▶ _YOUR GOAL_:
Give back every row below verbatim, omitting the pictures.

▶ _TASK MATERIAL_:
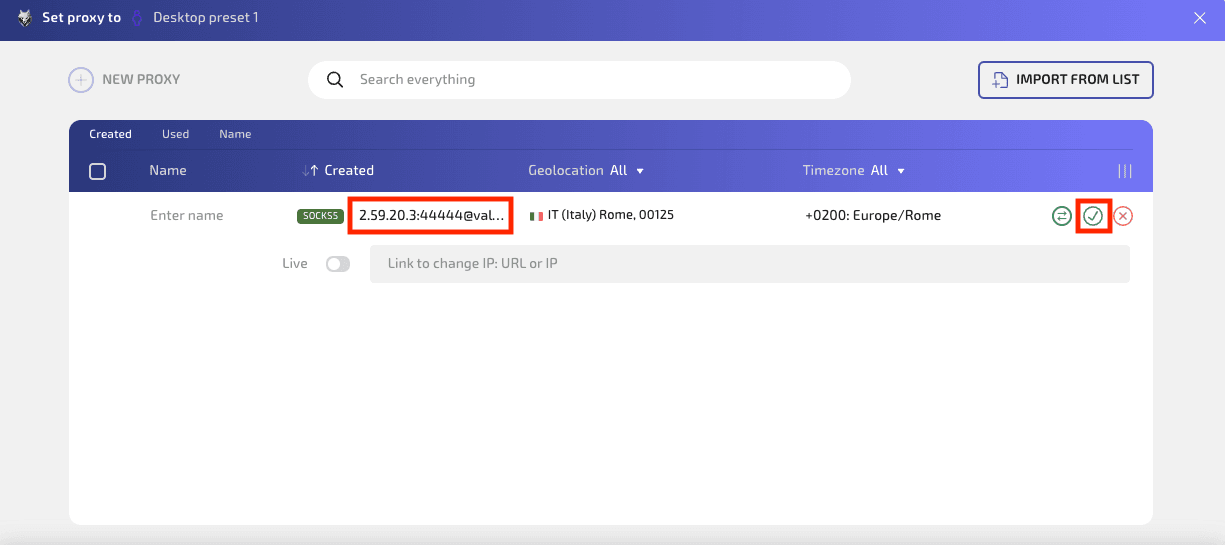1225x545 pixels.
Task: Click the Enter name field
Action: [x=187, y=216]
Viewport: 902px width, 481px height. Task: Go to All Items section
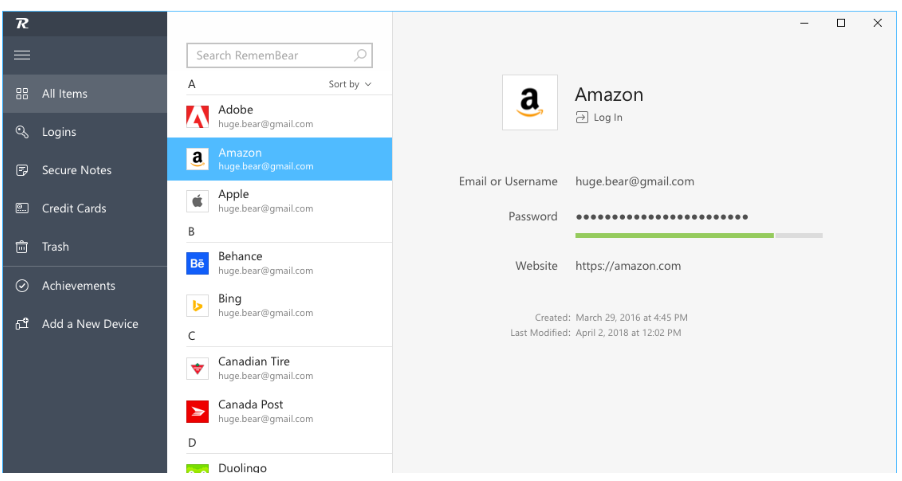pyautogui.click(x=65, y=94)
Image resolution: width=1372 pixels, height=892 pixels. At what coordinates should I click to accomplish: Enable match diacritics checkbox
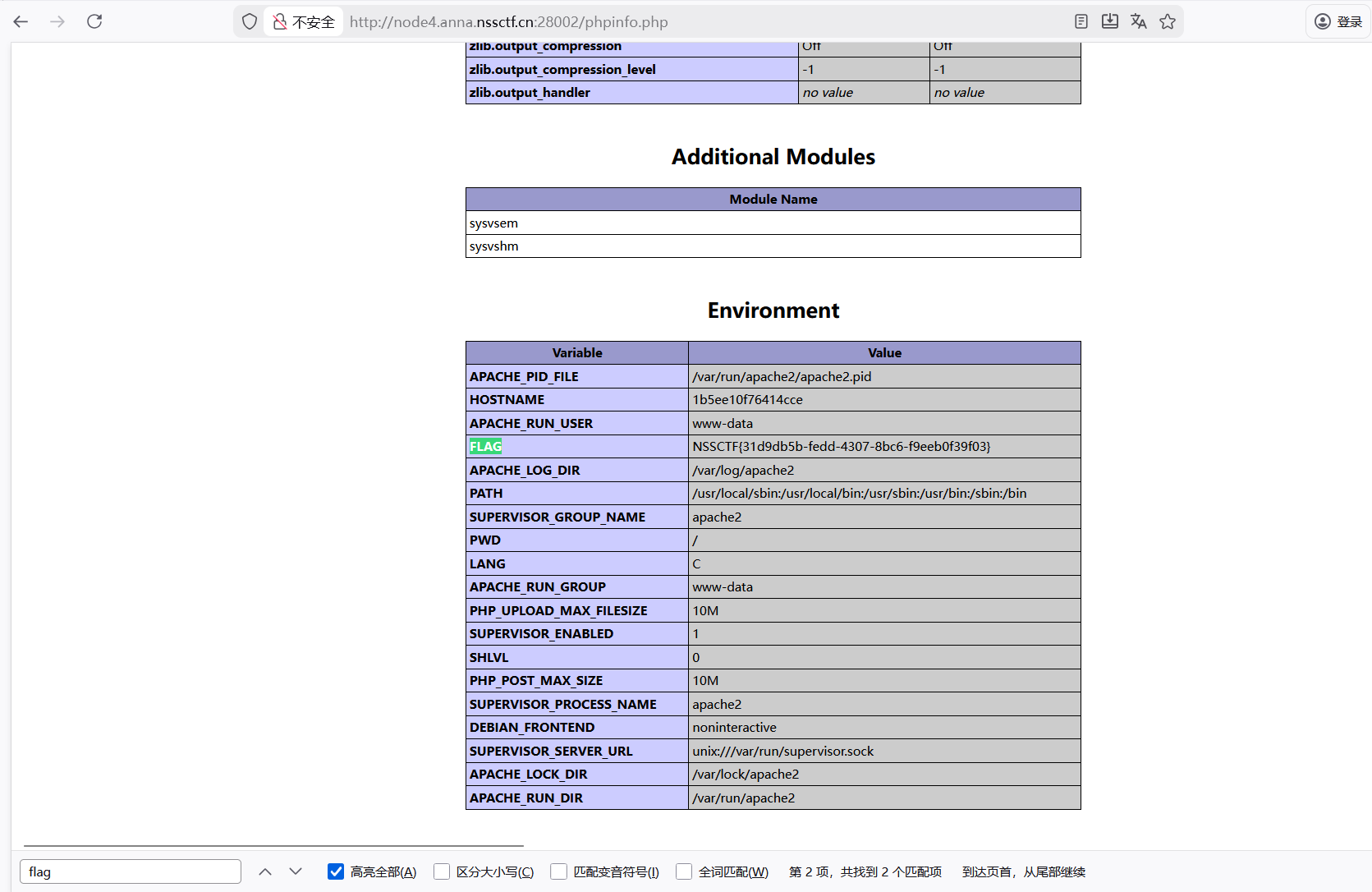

▶ _OUTPUT_:
1225x545 pixels.
Task: Click the Enter name field
Action: [x=187, y=216]
Viewport: 902px width, 481px height. Task: Go to All Items section
pyautogui.click(x=65, y=94)
Image resolution: width=1372 pixels, height=892 pixels. At what coordinates should I click to accomplish: Enable match diacritics checkbox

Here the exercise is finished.